Trimega Diagnostics, together with the department, carried out 22 research roadblocks across the country between April and November this year. Tests showed that 28% of those who took alcohol breath tests failed, and 14% of those who took drug tests also showed high blood-alcohol levels.
Of the candidates who tested positive for alcohol, 19% also tested positive for drugs, read the research report presented by the company.
Superintendent Pierre van der Riel, station commissioner of the Woodstock Police Station, highlighted drug testing as one of the challenges of policing. He said procedures currently in place rely mainly on the testimony of police officers, who must personally testify that a driver under the influence of alcohol or drugs had not been in full control of their vehicle while on the road.
Van der Riel said doing so is “not always easy”. The driver suspected of the crime would typically be taken to the nearest doctor to be tested. Van der Riel welcomed any tool that could assist officers in putting drugged drivers behind bars.
With the country heading towards the festive season, McKenzie said that hundreds of roadblocks are planned for the next few months. “We are aware of a significant number of accidents caused by drivers under the influence of alcohol, and although no official figures exist, drugged motorists are also guilty,” he said at the launch.
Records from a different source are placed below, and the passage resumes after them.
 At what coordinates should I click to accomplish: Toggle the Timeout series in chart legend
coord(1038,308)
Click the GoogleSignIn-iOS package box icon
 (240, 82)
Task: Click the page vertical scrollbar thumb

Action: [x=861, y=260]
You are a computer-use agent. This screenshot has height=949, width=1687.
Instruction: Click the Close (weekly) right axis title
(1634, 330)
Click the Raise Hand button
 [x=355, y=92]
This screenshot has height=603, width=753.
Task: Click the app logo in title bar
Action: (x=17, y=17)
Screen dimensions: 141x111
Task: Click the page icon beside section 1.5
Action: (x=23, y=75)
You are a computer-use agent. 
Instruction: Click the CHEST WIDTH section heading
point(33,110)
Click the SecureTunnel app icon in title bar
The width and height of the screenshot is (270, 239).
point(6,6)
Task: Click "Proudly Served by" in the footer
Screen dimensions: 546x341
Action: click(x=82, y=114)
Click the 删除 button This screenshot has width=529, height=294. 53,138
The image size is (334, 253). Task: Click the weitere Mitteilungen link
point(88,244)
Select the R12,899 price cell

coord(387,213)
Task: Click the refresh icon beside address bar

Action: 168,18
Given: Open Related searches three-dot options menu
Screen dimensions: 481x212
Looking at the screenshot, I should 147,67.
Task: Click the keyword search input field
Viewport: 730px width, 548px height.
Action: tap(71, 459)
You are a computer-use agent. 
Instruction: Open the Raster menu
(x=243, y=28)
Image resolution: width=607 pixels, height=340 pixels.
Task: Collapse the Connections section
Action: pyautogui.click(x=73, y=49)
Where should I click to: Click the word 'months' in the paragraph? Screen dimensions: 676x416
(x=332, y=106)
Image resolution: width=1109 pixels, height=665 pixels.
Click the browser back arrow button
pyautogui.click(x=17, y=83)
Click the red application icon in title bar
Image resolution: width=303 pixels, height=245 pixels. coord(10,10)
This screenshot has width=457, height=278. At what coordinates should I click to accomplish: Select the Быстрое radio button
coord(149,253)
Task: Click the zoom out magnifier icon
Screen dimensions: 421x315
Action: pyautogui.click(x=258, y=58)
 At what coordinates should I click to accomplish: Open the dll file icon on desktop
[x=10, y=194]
While the Department of Justice and the Director of Public Prosecutions work towards adopting appropriate legislation to formally incorporate the use of the drug-testing device, its use will in the meantime help the department determine the extent of drugged driving in the province, and raise awareness of the wrongs of driving under the influence of drugs.
According to a comprehensive privately-funded report prepared by Trimega Diagnostics to accompany the launch, the current National Road Traffic Act of 1996 does not permit, among other things, equipment to be used to screen for drug-use on South African roads . Another section of the act also informs that a person may not refuse a blood or breath test to determine their alcohol intake. “Unfortunately this does not apply to any other type of test, e.g. a saliva or urine test,” the report continues.
Meanwhile, the department warns that motorists found to be “visibly affected by drugs” to the detriment of their driving will in the meanwhile be prosecuted on the basis of impaired driving, Roberts said. Should the test result prove that a candidate has administered an illegal substance, but driving has not necessarily been negatively affected, the person will be engaged on the dangers of drug use so that awareness can be raised around the issue.